After the expo, much of the design will be residential buildings. “A project like this one, like all the ones we do, is done for life… Nothing here is demolished, nothing here is wasted. All the pieces in the design are to last… It’s a community, we want to focus (on the fact that) this is a community centre. A community within the expo, which is the key here. So you have an expo, which is good during the expo time, which is short, and then after that it’s a community that’s going to thrive… We made sure every house in this development has access to sun and is landscaped properly, so it’s going to be a very, very nice place to live,” Stochetti said.


One of the competing designs, Zhelgul Tower from Manfredi Nicoletti symbolizes the birth of the new EXPO 2017 city and stands for the use of the wind power.

Magnus Weightman and Polina Strukova, urban planner and architect, respectively, from Mecanoo, also discussed their concept with the Astana Times. “We were inspired by a medieval settlement that was five kilometres away from the location, which was an earth wall combined with temporary structures. It’s a permanent piece of land art, you could say, which encapsulates a grand space where the temporary structures would come,” Weightman said. A solid wall would encase permanent spaces like theatres and concert halls, and an open area would be usable after the expo as a park and an area for festivals. After the expo, the entire area would become a city quarter involved in energy, science and technology.

Weightman said he was also fascinated by the steppe landscape and the role of water in Astana. “We’ve noticed in Astana itself you have this sort of urban grid which is then toyed with by the form of the river and the lakes… you see the natural forms of these lakes. So in the urban plan, you have a man-made grid combined with natural form of nature, in a way.”

Energy for Mecanoo’s design would be collected through wind turbines, special walkable solar panels in the areas paths and algae in the water elements. “We’ve been working together with experts from the technical university in Delft… and they did the calculations and think that it’s at least energy neutral if not energy productive over a year cycle, which is for sure for us an important goal,” he said. The design is a marriage of Kazakh inspiration and some Dutch elements like bicycle paths, pedestrian-friendly streets and residential clusters based around central courtyards.

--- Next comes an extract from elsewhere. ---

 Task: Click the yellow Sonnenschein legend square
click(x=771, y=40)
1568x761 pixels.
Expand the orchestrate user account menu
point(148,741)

Saken Narynov, Kazakh architect and inventor, presented a design of a giant Möbius Strip that also reflects ancient Saka culture. “Sakas, who lived on the territory of Kazakhstan… depicted breech animals. They wanted to say that humans and animals are creatures of this world and they will all end up in the afterlife. And the breech child is the point between life and death,” he said. The pavilions would be inside the huge strip, which after the expo would be turned into an observation wheel with views of the whole city and entertainment facilities inside. “All of this will be powered by sun-collectors and solar panels and from the ground by geothermal heaters,” Narynov said.

Marat commented that most of the designs were quite good, with some stronger on aesthetics, some stronger on sustainability or meeting BIE requirements. “As the president (President of Kazakhstan Nursultan Nazarbayev) mentioned, there could be one symbiosis of several projects.”

Expo concepts were displayed from August 14-16.